155 見付けた何か




 クリスは果樹園の周囲を魔物避けの薬で念入りに囲んだ後、急いでククリたちの下へと向かった。

 騒がしいのですぐに分かる。


「なんで騒がしいのよ。プルピ急ごう!」


 ほぼ果樹園の中央になる作業小屋の前で、ニホン組の冒険者たちが騒いでいた。揉めているようだ。ククリがどこにいるのかと見回せば、上手く小屋の上に隠れている。クリスはホッとした。

 おいでと手招きすれば、ククリを乗せた状態でイサが飛んできた。彼の背にはククリが隠れていて、ローブのおかげもあってか誰にも気付かれていないようだった。


 そして、揉めている原因だが――。


「ここに埋められていたのを見付けたのは、の仲間のカイトだ。探査スキル持ちが見付けた。どうだ、俺たちの実力が分かっただろう?」

「それとこれとは関係ないって言ってるでしょう? あなたたちは『変な魔道具』を見付けたと報告すれば良かっただけよ。何故、勝手に動かそうとしたの」

「はん! 魔物を呼ぶ呪術具だぞ。さっさと壊さなければ被害がもっと広がるだろうが」

「それが呪術具だなんてどうして分かるのよ。専門家に見せるべきよ」

「ユウト、お前、これが変だって言っただろう?」

「変な気配がするね。僕の錬金術士スキルで外側を変形させようとしたけど無理だった」

「ほら!」

「何が、ほら、なのよ。専門家でもなんでもないじゃない。結界士と鑑定士が必要よ」


 とまあ、割り込む隙もない。

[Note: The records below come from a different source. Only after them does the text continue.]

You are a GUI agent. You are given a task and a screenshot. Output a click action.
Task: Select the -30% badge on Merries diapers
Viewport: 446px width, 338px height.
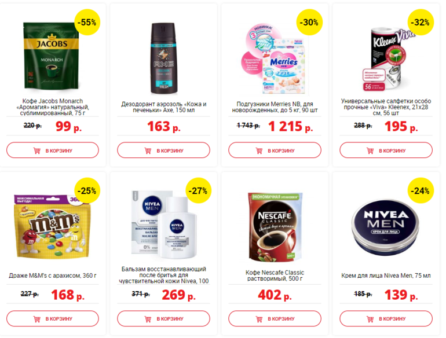click(x=309, y=22)
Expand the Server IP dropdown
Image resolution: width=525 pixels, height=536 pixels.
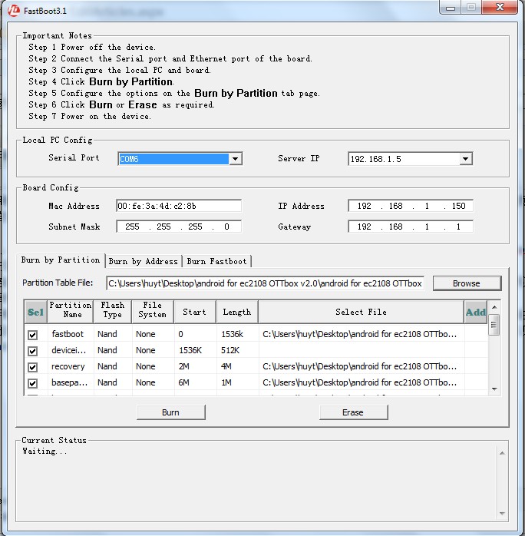coord(465,159)
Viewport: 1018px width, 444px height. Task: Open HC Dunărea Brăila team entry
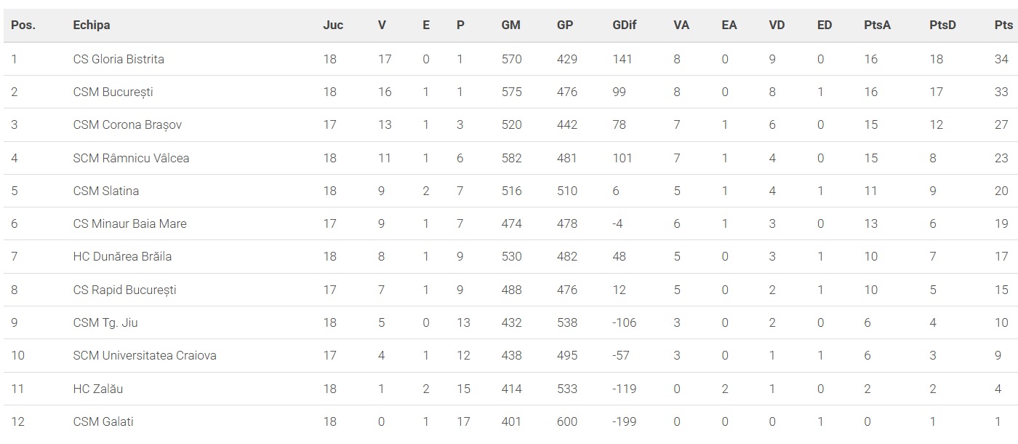click(122, 256)

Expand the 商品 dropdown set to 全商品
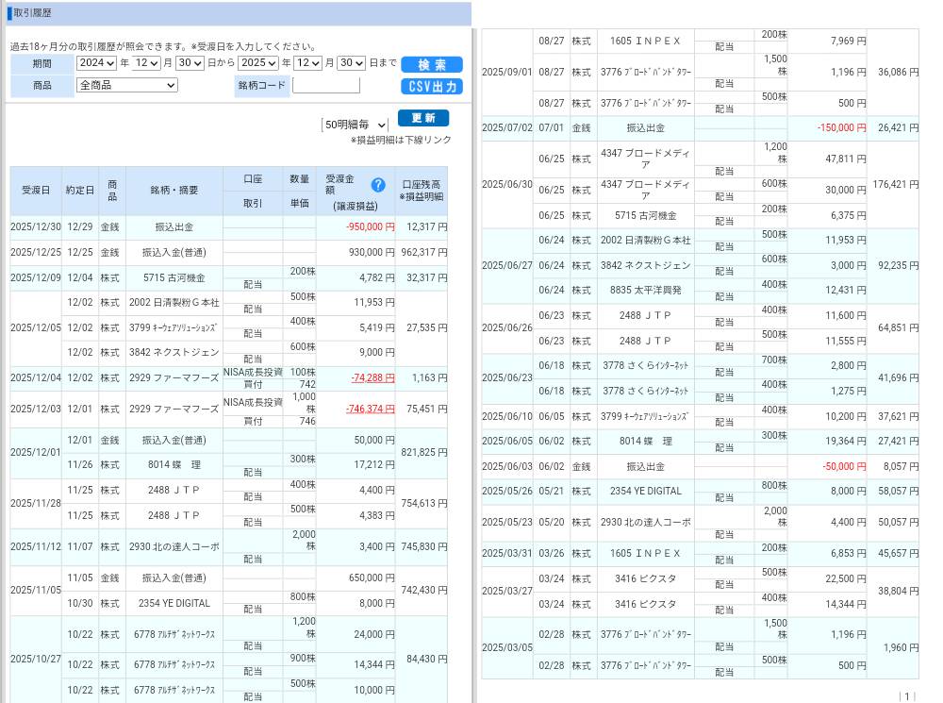tap(127, 85)
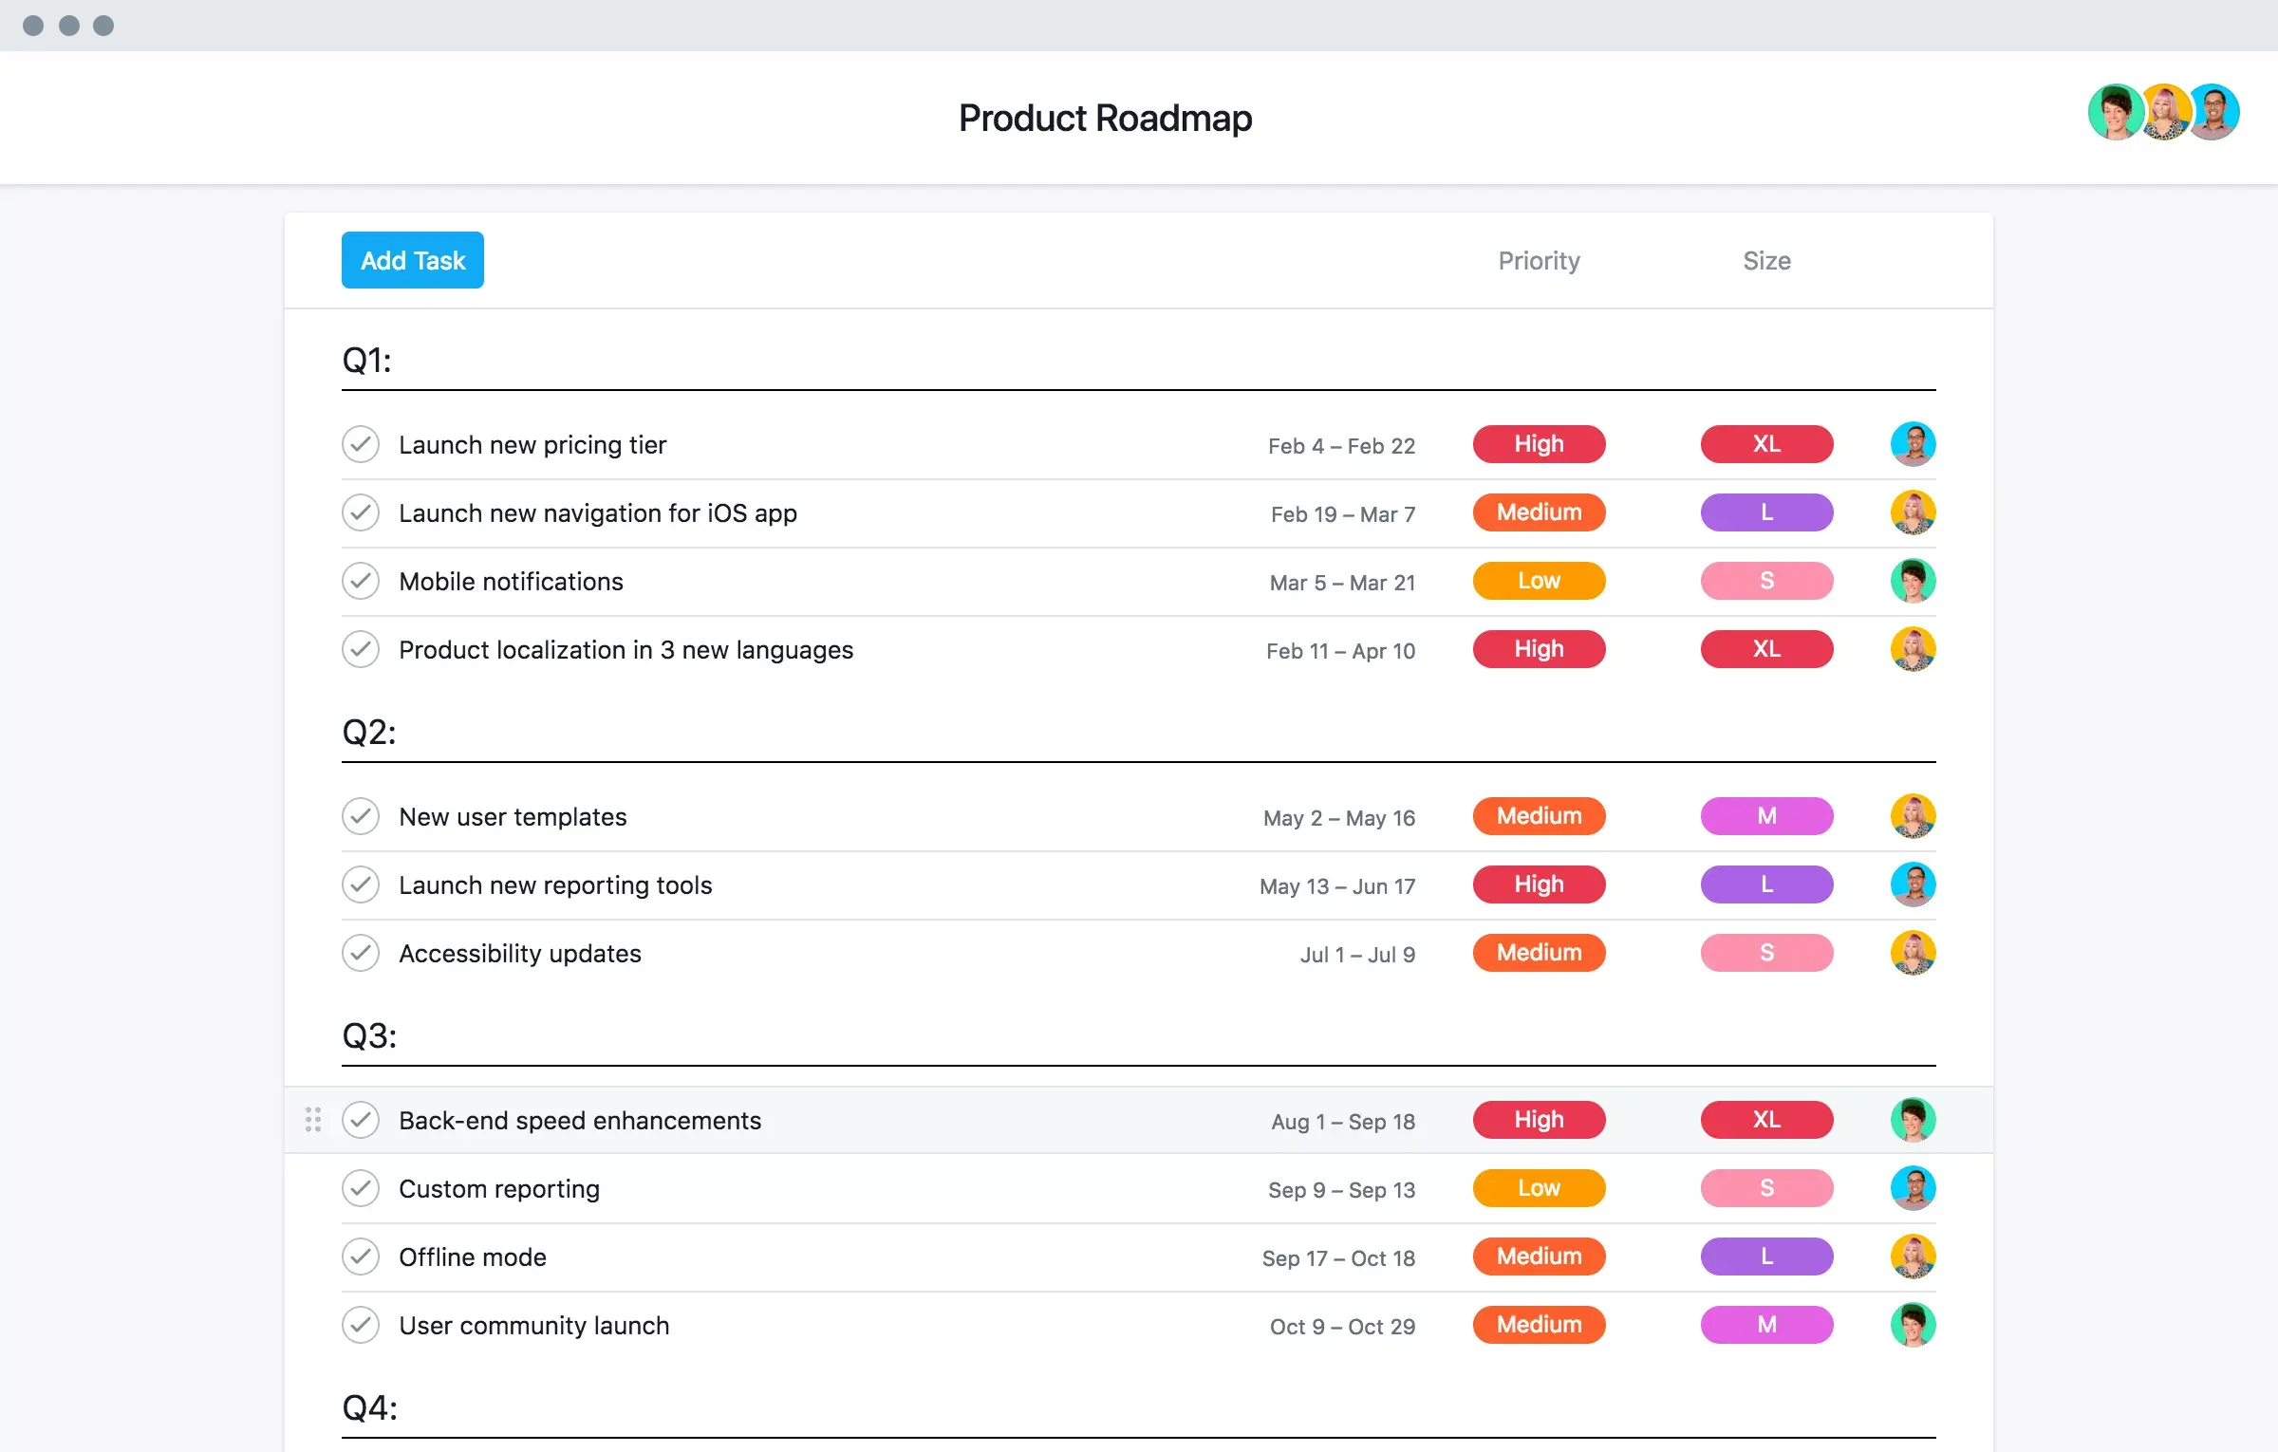Click the L size badge on Launch new navigation for iOS app
2278x1452 pixels.
click(x=1764, y=512)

お互いに食い気味で話しているものだから、カッシーも止められないでいる。


「大体、勝手に小屋の中に入るなんてどうかしてるわ!」

「小屋の地下に埋められていたんだから仕方ないだろ!」

「果樹園のオーナーの了解を得るべきでしょう?」

「悠長なこと言ってんじゃねえよ!」

「まだ切羽詰まった状況じゃないじゃない。少なくとも、その魔道具に関してはね! それより急ぎの案件があるでしょう? 土鼠を退治しなさいよ!」

「そんな下っ端の仕事、他の奴等にやらせたらいいだろーが」


 彼の仲間たちが「そうだそうだ」と応援している。見るからにやる気のなさそうなユウトという名の少年など、座り込んでしまった。「ゲンキ、頑張れー」と気の抜けた掛け声である。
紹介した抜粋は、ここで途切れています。